→ **Collected data**:

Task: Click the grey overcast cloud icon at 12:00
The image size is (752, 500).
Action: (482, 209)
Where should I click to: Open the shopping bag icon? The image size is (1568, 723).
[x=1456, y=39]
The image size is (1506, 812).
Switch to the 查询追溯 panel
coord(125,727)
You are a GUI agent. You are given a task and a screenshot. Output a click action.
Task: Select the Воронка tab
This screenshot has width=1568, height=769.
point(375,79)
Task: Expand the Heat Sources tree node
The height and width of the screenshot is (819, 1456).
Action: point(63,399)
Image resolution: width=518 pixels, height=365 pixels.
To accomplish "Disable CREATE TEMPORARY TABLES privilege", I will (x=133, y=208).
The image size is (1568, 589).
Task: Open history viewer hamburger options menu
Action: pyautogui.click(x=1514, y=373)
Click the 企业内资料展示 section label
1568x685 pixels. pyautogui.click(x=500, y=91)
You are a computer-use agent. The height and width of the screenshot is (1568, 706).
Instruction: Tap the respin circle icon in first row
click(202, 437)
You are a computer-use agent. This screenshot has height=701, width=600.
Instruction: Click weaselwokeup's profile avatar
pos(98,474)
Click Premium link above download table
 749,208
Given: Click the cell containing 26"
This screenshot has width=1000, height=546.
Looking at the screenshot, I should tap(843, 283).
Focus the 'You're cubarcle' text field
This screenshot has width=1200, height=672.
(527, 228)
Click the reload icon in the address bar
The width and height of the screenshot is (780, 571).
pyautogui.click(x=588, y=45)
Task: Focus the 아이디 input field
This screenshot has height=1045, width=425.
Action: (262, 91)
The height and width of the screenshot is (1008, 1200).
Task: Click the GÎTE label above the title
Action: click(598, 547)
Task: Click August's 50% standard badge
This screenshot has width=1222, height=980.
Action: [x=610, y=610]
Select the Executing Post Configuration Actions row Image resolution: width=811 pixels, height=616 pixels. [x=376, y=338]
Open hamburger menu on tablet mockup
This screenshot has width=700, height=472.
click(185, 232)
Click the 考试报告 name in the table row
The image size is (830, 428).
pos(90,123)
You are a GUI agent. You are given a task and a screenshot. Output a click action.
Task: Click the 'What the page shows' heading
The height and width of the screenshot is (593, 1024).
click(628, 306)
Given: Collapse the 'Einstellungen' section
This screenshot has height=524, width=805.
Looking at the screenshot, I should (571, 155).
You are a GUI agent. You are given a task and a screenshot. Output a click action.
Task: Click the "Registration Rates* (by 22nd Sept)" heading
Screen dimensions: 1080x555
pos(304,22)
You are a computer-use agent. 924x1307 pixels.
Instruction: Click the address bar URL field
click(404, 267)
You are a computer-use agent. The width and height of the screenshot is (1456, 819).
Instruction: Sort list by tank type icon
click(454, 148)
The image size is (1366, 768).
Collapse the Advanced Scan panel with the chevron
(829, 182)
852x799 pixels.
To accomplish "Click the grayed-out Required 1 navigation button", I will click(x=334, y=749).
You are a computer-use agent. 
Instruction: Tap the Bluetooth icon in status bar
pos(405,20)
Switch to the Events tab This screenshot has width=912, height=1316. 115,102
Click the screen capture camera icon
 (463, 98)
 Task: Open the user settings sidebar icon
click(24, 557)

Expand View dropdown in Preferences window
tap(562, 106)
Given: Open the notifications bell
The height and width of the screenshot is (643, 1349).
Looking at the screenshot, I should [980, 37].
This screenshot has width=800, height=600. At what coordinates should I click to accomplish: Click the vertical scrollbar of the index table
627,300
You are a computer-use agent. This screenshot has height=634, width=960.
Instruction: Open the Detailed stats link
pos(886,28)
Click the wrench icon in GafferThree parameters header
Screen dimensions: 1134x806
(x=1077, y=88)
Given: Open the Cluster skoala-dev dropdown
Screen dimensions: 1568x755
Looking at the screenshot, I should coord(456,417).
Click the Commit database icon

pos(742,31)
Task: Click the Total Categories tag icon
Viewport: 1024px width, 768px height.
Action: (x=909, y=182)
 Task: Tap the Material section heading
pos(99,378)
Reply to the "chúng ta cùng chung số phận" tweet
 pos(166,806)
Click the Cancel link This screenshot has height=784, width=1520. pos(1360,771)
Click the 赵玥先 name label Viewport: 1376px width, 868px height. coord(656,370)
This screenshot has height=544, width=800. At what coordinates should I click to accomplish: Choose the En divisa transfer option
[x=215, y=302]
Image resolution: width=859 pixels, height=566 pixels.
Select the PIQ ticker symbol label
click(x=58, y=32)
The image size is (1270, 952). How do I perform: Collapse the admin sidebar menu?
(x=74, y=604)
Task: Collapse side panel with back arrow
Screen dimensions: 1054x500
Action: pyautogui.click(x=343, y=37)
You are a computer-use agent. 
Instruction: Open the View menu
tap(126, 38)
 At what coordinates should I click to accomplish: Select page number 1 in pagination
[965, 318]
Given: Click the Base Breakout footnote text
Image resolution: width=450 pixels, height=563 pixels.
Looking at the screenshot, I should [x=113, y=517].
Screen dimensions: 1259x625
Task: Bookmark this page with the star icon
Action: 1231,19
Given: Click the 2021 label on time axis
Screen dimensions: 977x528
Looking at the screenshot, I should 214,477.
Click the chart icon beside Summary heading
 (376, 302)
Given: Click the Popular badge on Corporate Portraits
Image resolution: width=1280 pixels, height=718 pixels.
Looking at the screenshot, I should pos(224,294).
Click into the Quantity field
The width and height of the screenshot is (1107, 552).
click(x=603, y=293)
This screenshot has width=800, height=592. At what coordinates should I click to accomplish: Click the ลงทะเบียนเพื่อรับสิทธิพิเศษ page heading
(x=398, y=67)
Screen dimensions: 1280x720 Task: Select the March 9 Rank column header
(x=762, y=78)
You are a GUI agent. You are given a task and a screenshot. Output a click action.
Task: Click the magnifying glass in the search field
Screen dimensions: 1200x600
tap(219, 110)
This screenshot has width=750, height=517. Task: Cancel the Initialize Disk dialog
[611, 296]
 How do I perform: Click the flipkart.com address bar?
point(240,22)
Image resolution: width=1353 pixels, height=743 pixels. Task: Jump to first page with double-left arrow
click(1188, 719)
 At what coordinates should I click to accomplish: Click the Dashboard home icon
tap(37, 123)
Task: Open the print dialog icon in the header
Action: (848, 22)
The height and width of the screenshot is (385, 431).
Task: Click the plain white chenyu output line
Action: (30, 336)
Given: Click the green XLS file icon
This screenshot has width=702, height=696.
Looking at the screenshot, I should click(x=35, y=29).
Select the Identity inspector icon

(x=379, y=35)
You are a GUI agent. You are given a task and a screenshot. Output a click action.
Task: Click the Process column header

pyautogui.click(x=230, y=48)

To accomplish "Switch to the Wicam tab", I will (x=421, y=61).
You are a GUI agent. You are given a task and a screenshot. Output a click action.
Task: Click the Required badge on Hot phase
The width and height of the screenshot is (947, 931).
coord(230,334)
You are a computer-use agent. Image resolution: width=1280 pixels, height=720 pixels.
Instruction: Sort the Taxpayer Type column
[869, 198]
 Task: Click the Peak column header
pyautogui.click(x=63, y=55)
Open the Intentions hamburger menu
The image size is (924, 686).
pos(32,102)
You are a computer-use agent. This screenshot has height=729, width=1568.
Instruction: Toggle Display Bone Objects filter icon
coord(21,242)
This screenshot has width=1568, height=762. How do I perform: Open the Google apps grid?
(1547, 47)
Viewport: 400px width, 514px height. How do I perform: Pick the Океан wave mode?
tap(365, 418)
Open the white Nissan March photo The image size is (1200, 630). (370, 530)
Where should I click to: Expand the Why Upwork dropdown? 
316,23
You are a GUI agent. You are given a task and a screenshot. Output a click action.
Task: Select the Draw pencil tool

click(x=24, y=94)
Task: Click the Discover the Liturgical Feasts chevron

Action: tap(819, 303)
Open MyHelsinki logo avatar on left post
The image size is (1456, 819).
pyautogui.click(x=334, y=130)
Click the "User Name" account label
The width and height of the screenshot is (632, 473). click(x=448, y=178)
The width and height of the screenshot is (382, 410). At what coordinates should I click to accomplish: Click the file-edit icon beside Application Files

→ **WHAT YOU WILL DO**:
For this task, write out exactly the lines of the entries above, starting at the line with "This screenshot has width=1000, height=546." and ending at the line with "Click the reload icon in the address bar", both included, and no others.

→ **REPLY TO THE TASK**:
This screenshot has width=1000, height=546.
Looking at the screenshot, I should tap(843, 283).
Focus the 'You're cubarcle' text field
This screenshot has width=1200, height=672.
(527, 228)
Click the reload icon in the address bar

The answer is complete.